In the same way, the ‘bark beetle plague’ that threatens our forests is also closely tied up with man’s relationship to the woods. “The absence of friendly people, their distance and the reduction of this sense of cohabitation to a mere wood factory has caused the forest to
fall ill”, concludes Braunroth. Gone are the days when romantic po ets and composers sang about the woods and talented artists painted them in the most beautiful colours. The forest has become a pure profit centre—with disastrous consequences.
Add to that “the decade-long battle of mankind versus the fox, who along with its cubs is never safe at any season but hunted the whole year round.
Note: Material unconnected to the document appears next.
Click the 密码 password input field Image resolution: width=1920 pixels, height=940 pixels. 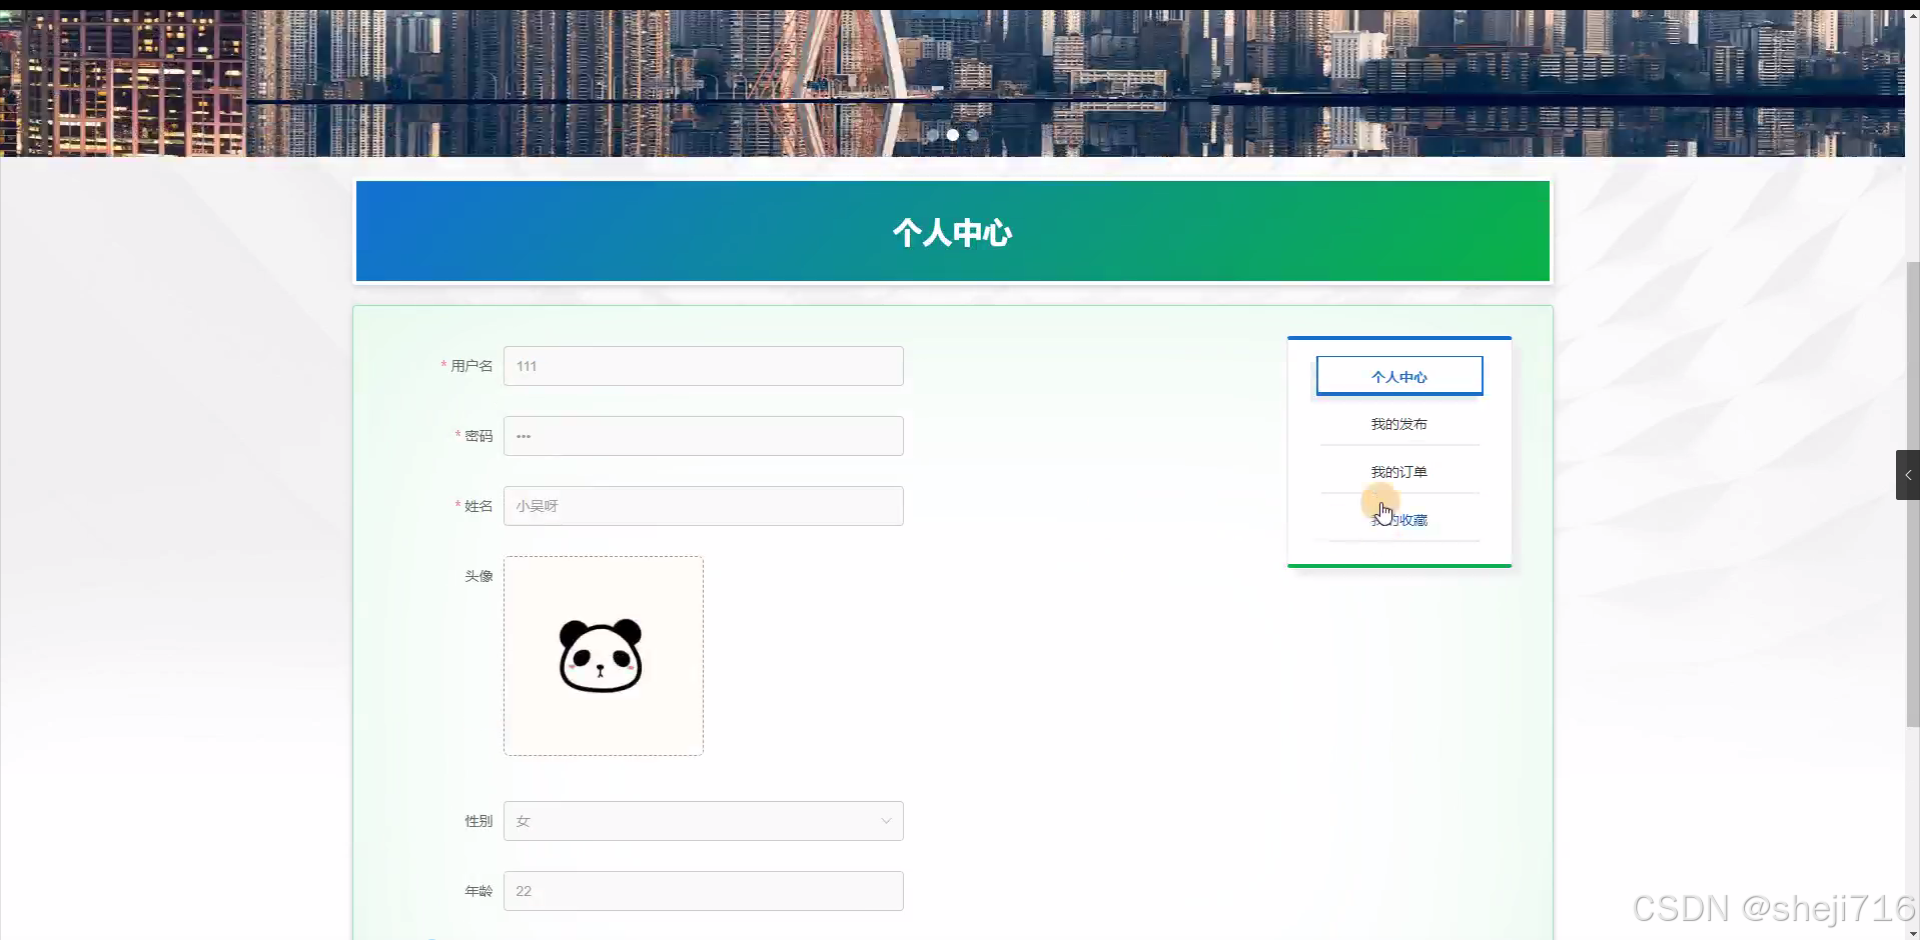(703, 435)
Add to that the decade-long battle against the organisms that cause symptoms of rabies or Lyme disease in people,
the years of battle against bark beetles, green oak roller moths, gypsy moths and black
arches moths. It is mankind’s battle that strengthens these organisms and weakens the forest. It does not start with the fight itself but with the planning of the ‘campaign’ against
certain woodland organisms. Harmful air pollution merely speeds up the dying
process. A healthy forest”, says Braunroth, “needs care, love and people who work in it with understanding—in Cooperation with Nature®, people who go walking in it and children who play and make happy noises.”